Poster Design Notes
What’s the difference if Bruce Springsteen is his shidoshi?
All these years later, and Bloodsport is still one of my favorite movies. This was early Van Damme, when the splits weren’t yet so creepy and his dialogue delivery was always an adventure. It was constantly on basic cable when I was growing up, so I can tell you every ridiculous line by heart.
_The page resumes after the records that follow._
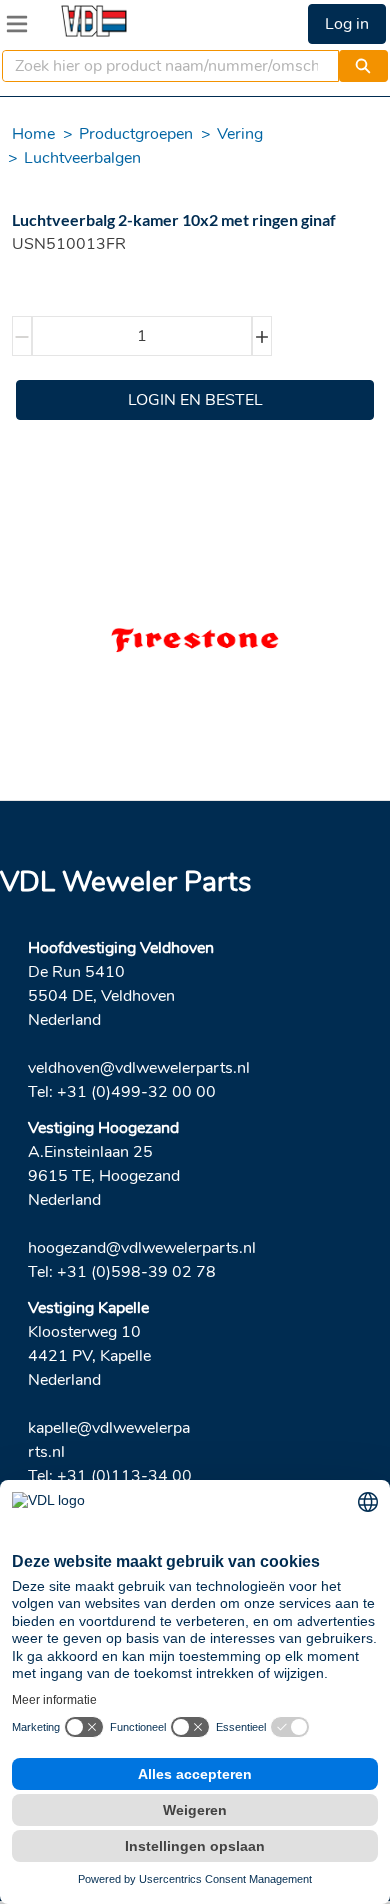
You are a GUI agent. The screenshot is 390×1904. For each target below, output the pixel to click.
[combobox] (162, 66)
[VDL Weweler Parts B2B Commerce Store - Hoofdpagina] (94, 21)
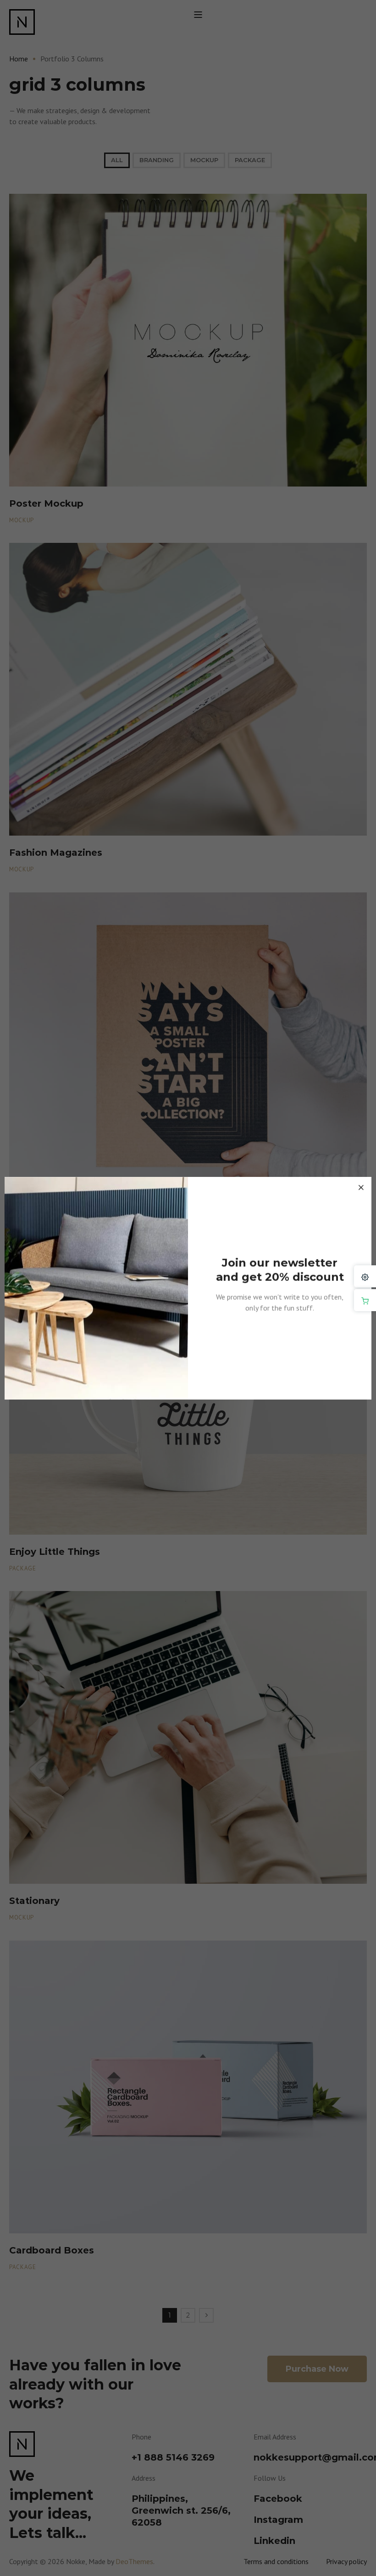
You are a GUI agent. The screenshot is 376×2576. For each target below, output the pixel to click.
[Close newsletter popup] (360, 1187)
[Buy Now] (365, 1300)
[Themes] (365, 1276)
Kumite! Kumite! Kumite! Kumite!
It was this love of the over (and under) acted script that made me want to put the entire movie onto the poster. I can start reading a line from anywhere in the design and instantly know what scene in the movie I’m at and who’s talking. The Chinese lettering reads “Kumite” (I really, really hope the Chinese lettering reads Kumite”), a full combat martial arts tournament in Hong Kong. The Kumite is as much a main character in the movie as any of the actors that I felt the poster would feel incomplete without it.
Very good. But brick not hit back!
The main villain in the movie was Chong Li, played perfectly by the ever intimidating Bolo Yeung. He has very few lines in the movie, but steals every scene he is in. When Chong Li says “You Are Next” in his unique cadence after just killing a man in the ring, you believe him. I’m pretty sure he wanted to kill Van Damme during the entire making of this movie.
You break my record… now I break you. Like I break your friend.
Just look at him, he’s built like a tank and quick as a snake, a badass of the highest order. In the poster he’s holding the bloody headband of Van Damme’s buddy that he just stomped into the hospital. He’s driven purely by ego, he enjoys destruction, he cheats in the finale, and yet.. and YET, he makes you admire him. It probably won’t happen the first few times you watch it, but view Bloodsport enough and you’ll realize that Van Damme shouldn’t have stood a chance. Chong Li was a monster, and like all the best movie monsters, they’re the ones you still think about years later.